One of the things I've been particularly critical about is the BoE's communication about policy. In part, this reflected the mad scramble to come up with explanations for how quantitative easing would work – and then various different metrics for knowing whether it had worked or not. In part, it also reflected that fact that, in a Committee with 9 individuals, there are always going to be different views (and they can all get voiced in public). But, nonetheless, I still think the BoE could have given a far clearer steer on inflation and policy over the past three or four years.

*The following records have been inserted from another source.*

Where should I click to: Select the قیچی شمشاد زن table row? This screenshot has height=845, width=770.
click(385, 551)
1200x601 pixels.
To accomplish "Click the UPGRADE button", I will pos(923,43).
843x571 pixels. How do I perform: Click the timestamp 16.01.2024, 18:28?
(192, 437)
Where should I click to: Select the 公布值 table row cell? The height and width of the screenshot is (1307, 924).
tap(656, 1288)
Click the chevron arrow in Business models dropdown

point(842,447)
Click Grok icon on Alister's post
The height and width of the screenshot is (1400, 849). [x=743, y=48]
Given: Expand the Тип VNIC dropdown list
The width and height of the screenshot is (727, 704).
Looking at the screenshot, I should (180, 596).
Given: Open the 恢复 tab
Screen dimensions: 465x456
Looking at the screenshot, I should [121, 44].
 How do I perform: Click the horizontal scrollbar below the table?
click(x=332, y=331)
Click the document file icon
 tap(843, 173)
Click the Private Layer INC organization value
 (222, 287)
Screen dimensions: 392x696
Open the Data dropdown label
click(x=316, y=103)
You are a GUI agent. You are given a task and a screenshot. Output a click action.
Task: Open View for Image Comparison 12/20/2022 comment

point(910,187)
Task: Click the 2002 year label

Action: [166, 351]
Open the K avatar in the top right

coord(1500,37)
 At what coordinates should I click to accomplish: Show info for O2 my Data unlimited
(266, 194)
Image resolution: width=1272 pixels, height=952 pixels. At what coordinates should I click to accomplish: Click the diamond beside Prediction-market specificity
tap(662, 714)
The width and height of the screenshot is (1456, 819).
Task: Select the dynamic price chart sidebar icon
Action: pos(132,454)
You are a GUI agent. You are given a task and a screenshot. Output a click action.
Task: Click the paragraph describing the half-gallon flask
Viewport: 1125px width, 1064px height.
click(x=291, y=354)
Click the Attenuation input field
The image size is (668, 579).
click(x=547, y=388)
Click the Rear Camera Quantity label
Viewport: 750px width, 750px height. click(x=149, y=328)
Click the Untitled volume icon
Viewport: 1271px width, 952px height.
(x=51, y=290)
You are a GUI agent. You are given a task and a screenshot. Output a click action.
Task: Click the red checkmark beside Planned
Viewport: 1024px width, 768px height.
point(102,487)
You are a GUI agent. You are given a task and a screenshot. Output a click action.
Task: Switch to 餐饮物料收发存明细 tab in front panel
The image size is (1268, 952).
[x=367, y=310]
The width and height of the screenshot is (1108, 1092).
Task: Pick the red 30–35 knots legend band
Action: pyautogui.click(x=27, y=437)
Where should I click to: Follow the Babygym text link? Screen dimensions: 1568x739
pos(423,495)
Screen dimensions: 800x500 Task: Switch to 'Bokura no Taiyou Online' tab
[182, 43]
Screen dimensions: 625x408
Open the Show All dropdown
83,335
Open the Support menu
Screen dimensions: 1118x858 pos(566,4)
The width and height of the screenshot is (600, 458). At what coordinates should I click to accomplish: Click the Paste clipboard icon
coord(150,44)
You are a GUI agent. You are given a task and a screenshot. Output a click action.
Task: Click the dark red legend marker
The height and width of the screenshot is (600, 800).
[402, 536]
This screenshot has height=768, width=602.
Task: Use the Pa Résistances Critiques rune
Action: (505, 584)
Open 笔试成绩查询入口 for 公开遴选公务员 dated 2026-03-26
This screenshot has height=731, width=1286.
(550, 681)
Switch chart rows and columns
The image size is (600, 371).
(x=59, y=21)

Happily, there are signs that this criticism – albeit probably from more distinguished commentators than myself – is starting to have an impact. Mervyn's speech on 25 January was pretty darn good, spelling out the issues facing policymakers very clearly. And his performance at Wednesday's press conference, to mark the publication of the February 2011 Inflation Report, was masterful.

Although he probably leans towards the more dovish side of the Committee at the moment, Mervyn was at pains to emphasise the range of risks to inflation over the medium term, both on the upside and on the downside. He spelt out again that, whatever the MPC did, consumers would have to see the real value of their take-home pay fall. And he also described, plainly and in detail, the 'relative price' effects that are hitting the UK economy at the moment. One chart in the Inflation Report (4.8 on pg 36, in case you're interested) put it very clearly – strip out the impact of VAT, energy prices and imports, and CPI inflation would be somewhere between -0.5% and +1.0%. While some may question the validity of this approach, the fact remains that unless VAT goes up to 22.5% in January 2012, or energy and food prices continue to rise (or sterling falls again), inflation will fall back in 2012. Permanently higher levels of food and energy prices, by themselves, have only a temporary impact on inflation.

To ram the message home, Mervyn then re-iterated what we all know but often forget – changing interest rates today will have very little (if any) impact on inflation this year. Ironically, inflation could even have peaked by the time the MPC really next gets to grips with whether it needs to raise rates (in May). But the short-term profile of inflation will have nothing to do with monetary policy, because it takes at least eighteen months – and some estimates suggest up to three years – for changes in rates to have their maximum impact on inflation. If the MPC jacked up interest rates now, inflation would fall more quickly – but in 2012, not in 2011.

The Committee is also clearly aware how much pressure household finances are under. Rising petrol and food costs, while only a temporary impact on inflation, will mean that households will feel the pinch this year. To reflect this, the MPC has downgraded its growth forecast – although, given that it also slightly upgraded its inflation forecast, and market expectations for interest rates are higher, this means that something else is going on in the background. This encapsulates the difficult judgement call the Committee has to make – while it cannot prevent the coming squeeze in living standards, it can influence how that adjustment happens. It can raise rates, push down on inflationary pressures, and risk a double dip recession. Or it can keep rates low, call for wage restraint, and hope the economy stumbles through to next year in one piece, when inflation should fall back. I for one think Mervyn and co are on the right track – and, on the basis of Wednesday's performance, are serious about communicating to and convincing others as well. It may have been a while in coming, but the Old Lady looks to have finally found her voice.